The tender offer is contingent on the successful issuance of new sterling denominated Fixed Rate Reset Callable Subordinated Notes due 2035, which the company plans to issue subject to market conditions. If the new issue is successful, the existing notes purchased via the tender offer will be cancelled and not re-issued or re-sold.
Noteholders are invited to tender their notes for a purchase price of 100% of the principal amount. In addition to the principal, the company will also pay accrued interest to the holders whose notes are validly tendered and accepted for purchase.
The offer is subject to certain conditions outlined in the tender offer memorandum dated May 22, 2025, and it is not open to U.S. persons or in jurisdictions where such an offer would be unlawful. The deadline for note holders to submit their tender instructions is 4.00 p.m. London time on May 30, 2025.
The results of the tender offer, including the aggregate principal amount of notes accepted for purchase, will be announced as soon as reasonably practicable on June 2, 2025. Settlement is expected to occur on June 4, 2025, if all conditions are met or waived.
The company’s decision to issue new notes and the corresponding tender offer reflect Shawbrook’s efforts to manage its regulatory capital structure efficiently.
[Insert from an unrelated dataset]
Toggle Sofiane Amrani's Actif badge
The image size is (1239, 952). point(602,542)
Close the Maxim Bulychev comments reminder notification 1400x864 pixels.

The offer is being managed by Goldman Sachs International, acting as the dealer manager, with Kroll Issuer Services Limited serving as the tender agent.
This tender offer announcement is based on a press release statement and is intended for informational purposes only. It does not constitute an offer to sell or a solicitation to buy the new notes in the United States or to any U.S. person. The new notes will not be registered under the U.S. Securities Act of 1933 and are not to be offered or sold in the United States. The offer is made in compliance with applicable laws and regulations.